By Doug Mainwaring
Two independent journalists found that the FBI could have set the record straight by confirming the laptop was real and the subject of an ongoing criminal probe. Instead, FBI leadership allowed the false narrative about the laptop to gain momentum.
In a shocking report published on X, independent journalists Catherine Herridge and Michael Shellenberger revealed that an FBI agent accidentally confirmed to Twitter (now known as “X”) that the Hunter Biden laptop story was real less than three weeks before the 2020 election.
“For the first time, and with a change of administration, the FBI has now turned over to GOP House investigators the internal chat messages that show Bureau leadership actively silenced its employees,” Herridge and Shellenberger wrote on X.
“The FBI, which had a special task force to counter foreign election interference, could have set the record straight by confirming the laptop was real and the subject of an ongoing criminal probe,” the journalists explained. “Instead, FBI leadership allowed the false narrative about the laptop to gain momentum.”
“In 2024, an FBI official admitted to House investigators that an FBI employee had inadvertently confirmed the authenticity of Hunter Biden’s laptop to Twitter on a conference call the morning of October 14, 2020, the day the New York Post published a story about it,” Shellenberger wrote.
“I recall that when the question came up, an intelligence analyst assigned to the Criminal Investigative Division said something to the effect of, ‘Yes, the laptop is real,’” testified the then-Russia Unit Chief of the FBI’s Foreign Influence Task Force in a closed-door transcribed interview,” according to Herridge and Shellenberger. “I believe it was an (Office of General Counsel) attorney assigned to the (Foreign Influence Task Force) stepped in and said, ‘We will not comment further on this topic.’”
They recounted this exchange:
An individual whose name is blacked out, tells Elvis M. Chan, the San Francisco-based FBI special agent tasked with interacting with social media companies, there was a “gag order” on discussion of Hunter Biden’s laptop.
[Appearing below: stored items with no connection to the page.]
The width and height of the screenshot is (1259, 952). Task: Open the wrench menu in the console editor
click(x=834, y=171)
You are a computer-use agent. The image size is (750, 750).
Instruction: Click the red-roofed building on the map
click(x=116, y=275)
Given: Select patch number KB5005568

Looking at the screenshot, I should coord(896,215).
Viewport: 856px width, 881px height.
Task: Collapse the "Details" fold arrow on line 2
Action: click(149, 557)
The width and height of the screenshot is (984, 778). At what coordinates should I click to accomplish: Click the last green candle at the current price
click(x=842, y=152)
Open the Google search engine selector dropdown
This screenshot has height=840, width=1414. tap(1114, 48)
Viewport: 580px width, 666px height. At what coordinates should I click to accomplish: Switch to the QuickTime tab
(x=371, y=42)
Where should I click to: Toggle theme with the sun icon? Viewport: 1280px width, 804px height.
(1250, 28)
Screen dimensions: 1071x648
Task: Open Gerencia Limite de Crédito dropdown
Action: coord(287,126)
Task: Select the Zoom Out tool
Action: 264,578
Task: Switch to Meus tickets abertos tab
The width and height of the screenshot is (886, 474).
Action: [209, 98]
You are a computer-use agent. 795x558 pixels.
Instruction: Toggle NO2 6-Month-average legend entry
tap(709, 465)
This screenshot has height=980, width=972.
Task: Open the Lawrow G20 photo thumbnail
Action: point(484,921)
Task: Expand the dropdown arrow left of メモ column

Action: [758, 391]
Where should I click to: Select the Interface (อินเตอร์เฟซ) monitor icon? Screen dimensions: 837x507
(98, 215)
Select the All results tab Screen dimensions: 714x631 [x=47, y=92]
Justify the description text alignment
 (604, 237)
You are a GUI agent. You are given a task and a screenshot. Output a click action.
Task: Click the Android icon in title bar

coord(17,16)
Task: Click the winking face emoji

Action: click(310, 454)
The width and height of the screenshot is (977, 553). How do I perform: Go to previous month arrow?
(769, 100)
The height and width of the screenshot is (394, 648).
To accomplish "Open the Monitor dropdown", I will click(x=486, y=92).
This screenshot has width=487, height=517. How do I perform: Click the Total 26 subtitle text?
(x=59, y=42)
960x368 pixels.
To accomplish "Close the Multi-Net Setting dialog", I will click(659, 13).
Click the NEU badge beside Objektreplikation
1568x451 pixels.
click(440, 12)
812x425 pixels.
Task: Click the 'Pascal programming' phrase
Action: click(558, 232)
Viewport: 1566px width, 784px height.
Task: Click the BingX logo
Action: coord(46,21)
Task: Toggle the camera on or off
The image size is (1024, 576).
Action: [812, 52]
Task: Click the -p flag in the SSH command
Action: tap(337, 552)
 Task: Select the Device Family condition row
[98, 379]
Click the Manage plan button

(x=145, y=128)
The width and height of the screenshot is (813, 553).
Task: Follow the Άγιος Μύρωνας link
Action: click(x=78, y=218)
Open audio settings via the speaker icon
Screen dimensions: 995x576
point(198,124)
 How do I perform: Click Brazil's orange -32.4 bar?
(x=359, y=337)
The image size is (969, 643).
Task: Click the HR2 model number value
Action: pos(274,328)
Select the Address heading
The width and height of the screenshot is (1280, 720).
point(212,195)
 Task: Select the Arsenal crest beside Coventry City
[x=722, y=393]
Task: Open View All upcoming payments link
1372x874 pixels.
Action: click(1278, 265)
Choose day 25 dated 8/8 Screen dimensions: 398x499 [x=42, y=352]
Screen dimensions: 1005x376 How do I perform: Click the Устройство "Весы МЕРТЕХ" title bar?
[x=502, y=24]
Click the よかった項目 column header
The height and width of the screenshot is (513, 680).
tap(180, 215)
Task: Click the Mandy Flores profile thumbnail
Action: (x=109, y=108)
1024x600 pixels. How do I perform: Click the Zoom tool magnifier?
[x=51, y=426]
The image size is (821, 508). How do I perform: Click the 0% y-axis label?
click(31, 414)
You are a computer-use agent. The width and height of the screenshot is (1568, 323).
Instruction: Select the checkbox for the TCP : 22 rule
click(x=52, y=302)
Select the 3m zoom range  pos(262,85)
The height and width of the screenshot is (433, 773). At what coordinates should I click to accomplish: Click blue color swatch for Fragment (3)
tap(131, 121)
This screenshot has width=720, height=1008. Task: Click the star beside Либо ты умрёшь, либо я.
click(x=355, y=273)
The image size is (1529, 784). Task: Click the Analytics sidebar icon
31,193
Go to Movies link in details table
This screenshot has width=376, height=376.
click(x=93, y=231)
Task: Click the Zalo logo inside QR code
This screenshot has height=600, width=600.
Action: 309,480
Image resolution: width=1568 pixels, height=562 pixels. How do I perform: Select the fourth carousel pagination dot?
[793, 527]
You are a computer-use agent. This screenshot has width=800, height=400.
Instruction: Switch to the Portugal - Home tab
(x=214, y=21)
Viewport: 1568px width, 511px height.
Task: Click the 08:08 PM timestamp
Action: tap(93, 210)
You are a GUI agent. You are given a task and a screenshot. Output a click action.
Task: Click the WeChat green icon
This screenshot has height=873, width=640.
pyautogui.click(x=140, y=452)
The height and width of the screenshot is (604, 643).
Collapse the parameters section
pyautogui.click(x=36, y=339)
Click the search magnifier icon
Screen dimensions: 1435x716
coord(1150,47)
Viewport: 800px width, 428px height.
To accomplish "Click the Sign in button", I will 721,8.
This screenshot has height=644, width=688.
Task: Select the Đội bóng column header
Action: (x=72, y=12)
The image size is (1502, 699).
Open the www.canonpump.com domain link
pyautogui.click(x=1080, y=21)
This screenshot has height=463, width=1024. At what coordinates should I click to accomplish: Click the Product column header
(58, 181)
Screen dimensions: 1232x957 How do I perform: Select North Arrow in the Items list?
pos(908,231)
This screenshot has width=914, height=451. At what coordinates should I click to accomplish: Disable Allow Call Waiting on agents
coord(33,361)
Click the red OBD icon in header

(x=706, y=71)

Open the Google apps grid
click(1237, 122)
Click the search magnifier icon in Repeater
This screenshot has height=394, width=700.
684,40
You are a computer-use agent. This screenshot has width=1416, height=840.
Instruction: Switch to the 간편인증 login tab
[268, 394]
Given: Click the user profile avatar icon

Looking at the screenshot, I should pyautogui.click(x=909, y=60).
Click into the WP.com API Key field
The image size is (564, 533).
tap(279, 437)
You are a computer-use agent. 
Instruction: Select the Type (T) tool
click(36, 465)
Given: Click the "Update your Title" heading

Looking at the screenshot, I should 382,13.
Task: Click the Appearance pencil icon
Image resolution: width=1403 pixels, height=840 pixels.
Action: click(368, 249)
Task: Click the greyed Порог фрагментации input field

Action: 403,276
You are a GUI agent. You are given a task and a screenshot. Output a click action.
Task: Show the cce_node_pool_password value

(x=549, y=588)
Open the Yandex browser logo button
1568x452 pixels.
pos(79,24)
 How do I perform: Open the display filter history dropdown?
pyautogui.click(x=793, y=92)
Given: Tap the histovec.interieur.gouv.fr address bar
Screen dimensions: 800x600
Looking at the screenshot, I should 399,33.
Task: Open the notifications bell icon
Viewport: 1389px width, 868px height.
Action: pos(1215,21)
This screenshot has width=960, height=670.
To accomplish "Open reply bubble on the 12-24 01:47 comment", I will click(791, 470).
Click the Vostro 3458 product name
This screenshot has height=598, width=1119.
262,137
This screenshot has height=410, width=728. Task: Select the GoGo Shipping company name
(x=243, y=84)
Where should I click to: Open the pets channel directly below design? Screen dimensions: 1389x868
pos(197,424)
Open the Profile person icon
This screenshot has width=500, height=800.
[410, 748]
In a separate exchange, Chan is told “official response no commen(t).”
In the chat, the FBI officials showed awareness that the laptop may have contained evidence of criminal activity.
Asked Chan, “actually what kind of case is the laptop thing? corruption? campaign financing?”
Another FBI employee responds, “CLOSE HOLD —” after which the response is redacted.
To which Chan responds, “oh crap,” appearing to underscore the serious nature of the probe, which included felony tax charges. Chan adds, “ok. It ends here.”
In the same conversation, Chan is asked if “anyone discussing that NYPost article on the Biden’s?” Chan responds, “yes we are. c d confirmed an active investigation. No further comment.” “C D” is likely shorthand for the FBI’s Criminal Division.
Said another FBI employee, whose name was redacted by the Bureau, “please do not discuss biden matter.”
It’s now common knowledge that national security agencies — including the FBI and CIA, Big Tech, and much of corporate media — colluded in suppressing truth and manufacturing lies in order to drag their preferred candidate, Joe Biden, across the finish line in the 2020 presidential election.
Incriminating evidence discovered on the laptop that Hunter Biden had long ago abandoned at a computer repair shop — reported on in two devastating pieces by the New York Post at the time — was ignored by mainstream media, fraudulently dismissed by former national intelligence officials, and essentially made inaccessible to the public by Big Tech social media sites Twitter and Facebook.
The computer contained emails showing that then-Vice President Biden had come under the influence of bad actors in Ukraine and Communist China and had used his powerful position in the Obama administration to pressure government Ukrainian officials into firing a prosecutor who was investigating the energy firm, Burisma, which was paying the younger Biden $50,000 per month to sit on its board of directors.